BONUS RISTORANTI: UN AIUTO CONCRETO PER GLI ARTISTI ITALIANI DELL'ARTE BIANCA

A sostegno del settore delle eccellenze gastronomiche e agroalimentari italiane, il 30 agosto 2022 è stato pubblicato in Gazzetta Ufficiale il decreto che definisce le modalità e i criteri per ottenere il contributo a fondo perduto pari al 70% della spesa e fino a 30.000 euro, per l’acquisto di strumenti professionali.

Gli ultimi anni sono stati molto difficili per tutti, soprattutto per gli operatori nei settori della ristorazione e della panificazione: chiusure, riaperture e conti che faticano a quadrare hanno messo a dura prova queste realtà.
In risposta a questo stato delle cose, è stato approvato nell’estate 2022 il Bonus Ristoranti, un importante aiuto per gli artisti dell’arte bianca.

Introdotto con il decreto attuativo del Ministero delle Politiche Agricole Alimentari e Forestali (MIPAAF), questa misura definisce il contributo in conto capitale per singola impresa pari al 70% delle spese totali ammissibili e fino a un limite di 30.000 euro, per l’acquisto di macchinari e beni strumentali nuovi.

Il Bonus Ristoranti è rivolto a ristoranti, pizzerie, pasticcerie, gelaterie ed eccellenze gastronomiche e agroalimentari italiane. Nello specifico, possono accedervi:

  • professionisti del settore ristorazione con somministrazione (cod.

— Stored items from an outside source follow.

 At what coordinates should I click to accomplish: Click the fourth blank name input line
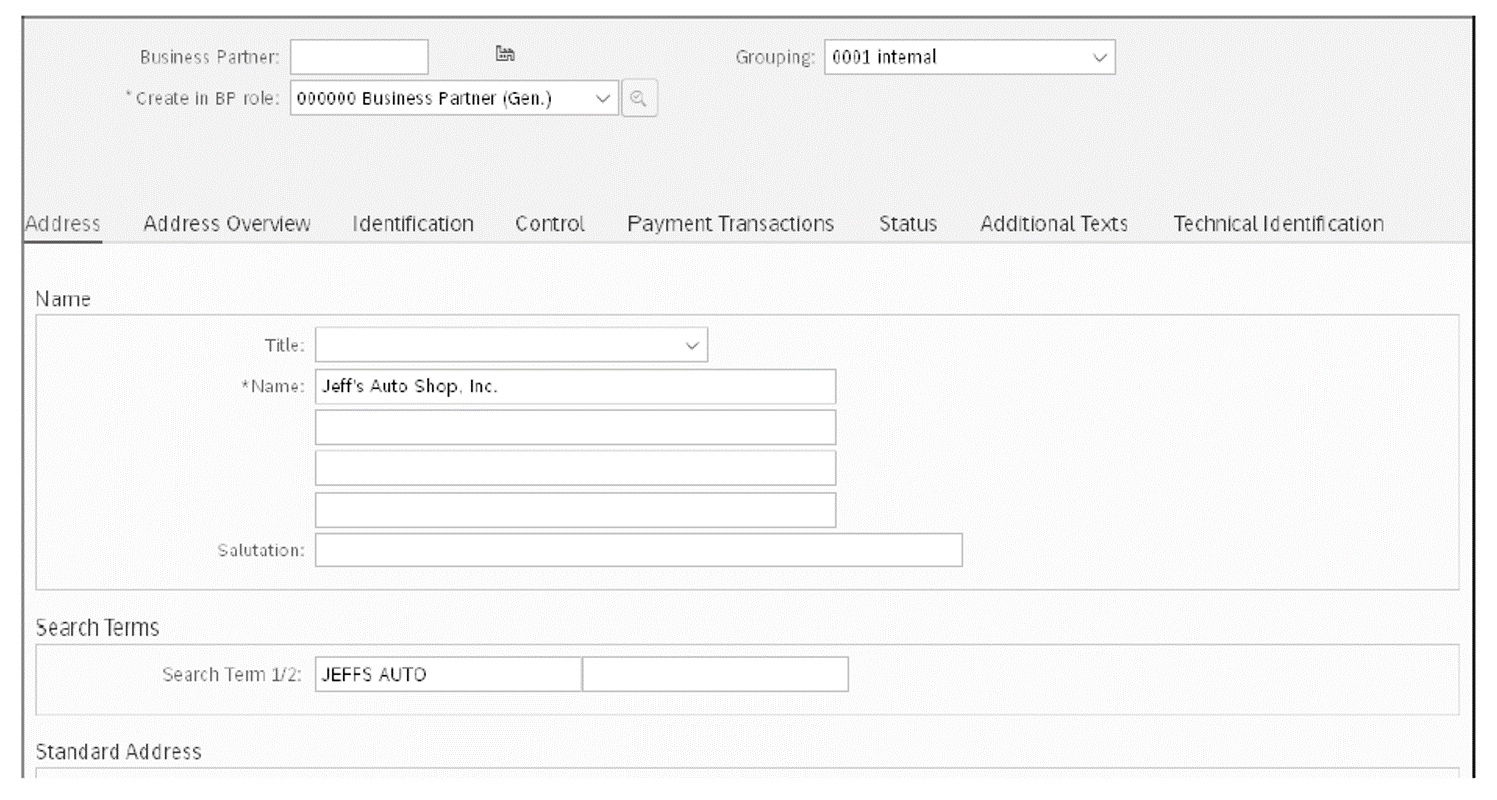(575, 509)
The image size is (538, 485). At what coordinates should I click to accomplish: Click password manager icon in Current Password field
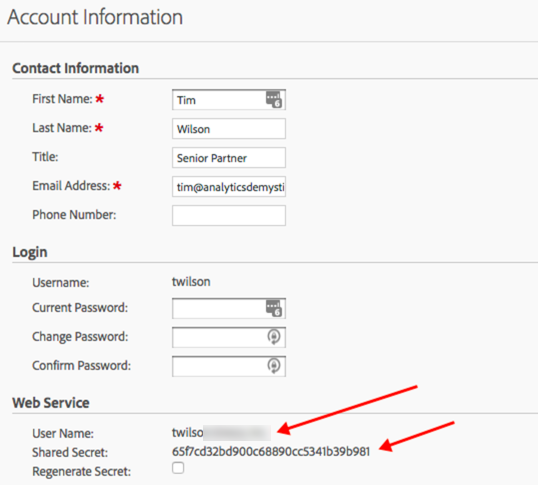(274, 308)
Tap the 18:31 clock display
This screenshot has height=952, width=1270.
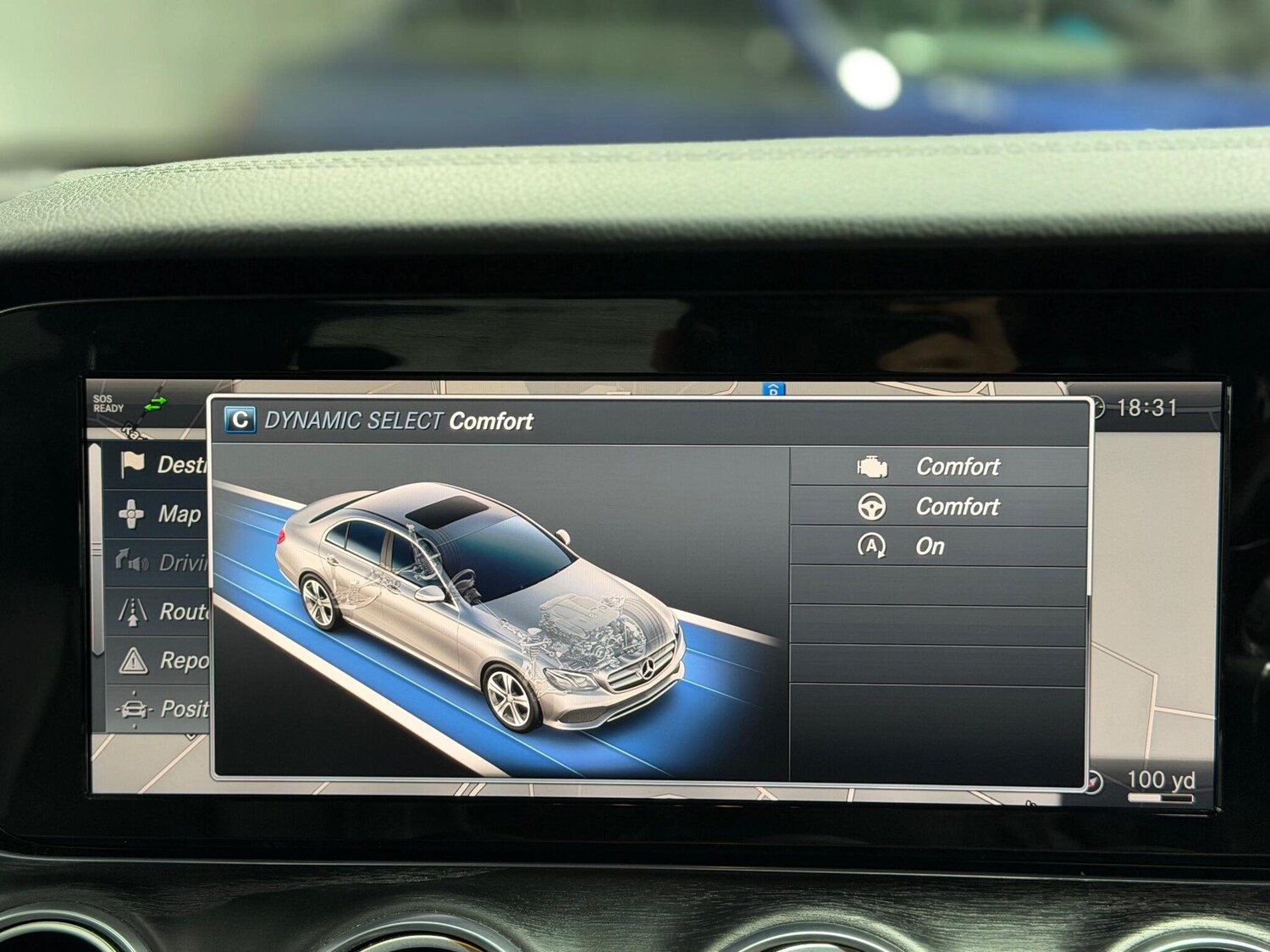tap(1146, 408)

ATECO 56.10.11 - ristoranti, friggitorie, pizzerie, birrerie, enoteche e esercizi simili che dispongono di posti a sedere e dotati di cucina): attività che devono essere regolarmente costituite e iscritte come attive nel Registro delle imprese da almeno 10 anni o aver acquistato nei 12 mesi precedenti alla pubblicazione del decreto, prodotti certificati DOP, IGP, SQNPI, SQNZ e prodotti biologici per almeno il 25% degli acquisti totali del periodo;

  • gelaterie e pasticcerie (cod. ATECO 56.10.30) e attività operanti nella produzione di pasticceria fresca (cod. ATECO 10.71.20 - produzione di dolci, torte, pasticcini senza vendita diretta al pubblico): devono essere regolarmente costituite ed iscritte come attive nel Registro delle imprese da almeno dieci anni o aver acquistato nei 12 mesi precedenti la data di pubblicazione del decreto, prodotti certificati DOP, IGP, SQNPI e prodotti biologici per almeno il 5% del totale dei prodotti alimentari acquistati nello stesso periodo.

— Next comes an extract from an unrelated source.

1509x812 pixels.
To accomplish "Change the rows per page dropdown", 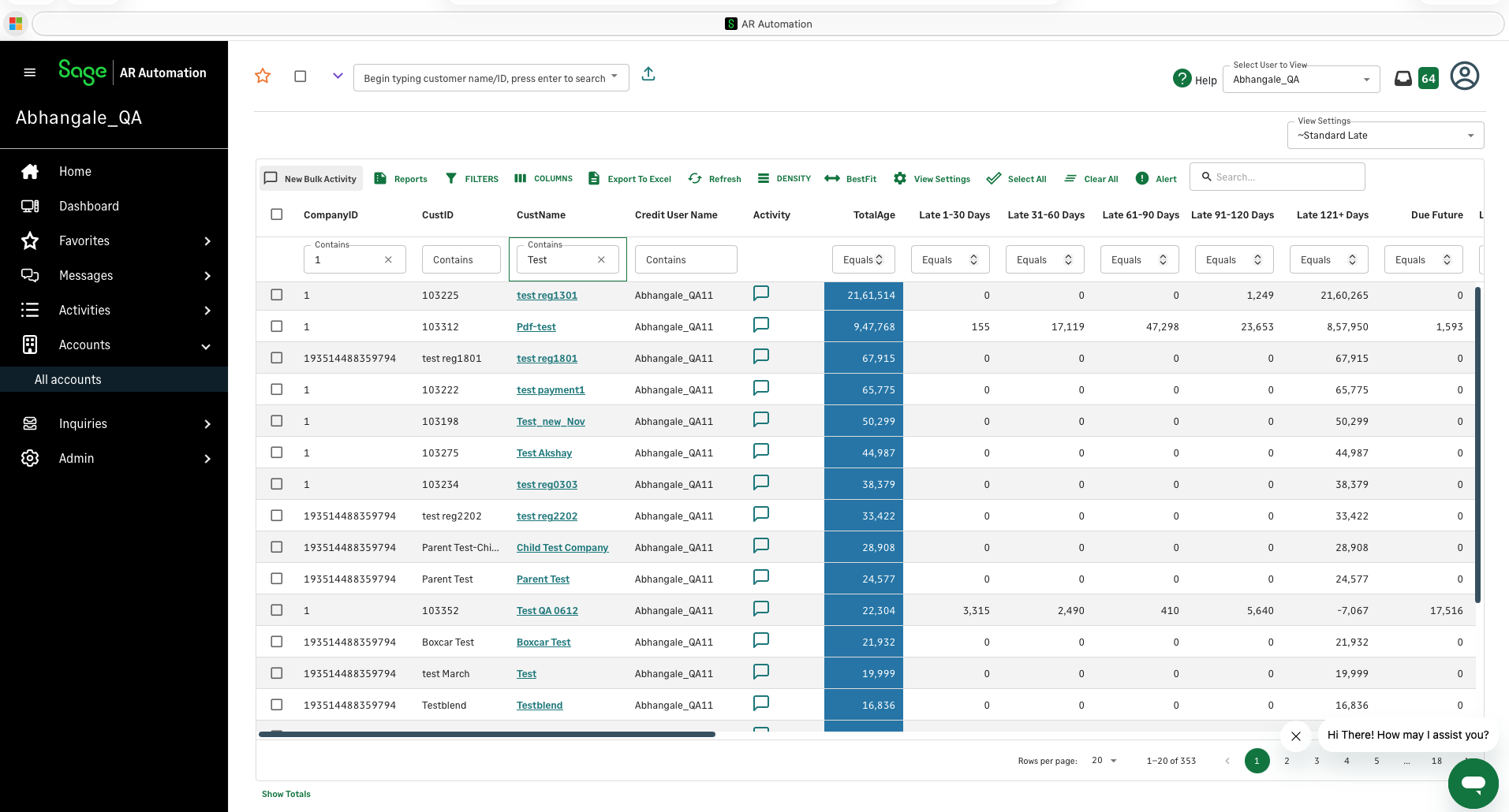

Questi soggetti devono essere inoltre nel libero esercizio dei propri diritti, iscritti presso INPS o INAIL, essere in regola con gli adempimenti fiscali e non devono trovarsi in una condizione di difficoltà.

Le spese ammissibili

Il Bonus Ristoranti può essere utilizzato per coprire parte delle spese sostenute per l’acquisto di macchinari professionali e beni strumentali per l’impresa, strumenti che devono essere comprati secondo le normali condizioni di mercato e devono restare in azienda per almeno 3 anni dalla data di concessione del contributo.

Come fare richiesta

Per accedere al bonus, i soggetti dotati dei requisiti devono presentare, per via telematica, domanda al MIPAAF tramite il portale di Invitalia, soggetto gestore della misura.

Erogazione del bonus

Entro 90 giorni dalla richiesta e dopo i dovuti controlli, il Ministero delle Politiche Agricole Alimentari e Forestali procederà all’erogazione delle agevolazioni sul conto corrente indicato. È prevista inoltre la possibilità di ottenere un anticipo nella misura massima del 50% del contributo, a determinate condizioni e previa stipulazione di una fideiussione bancaria o assicurativa.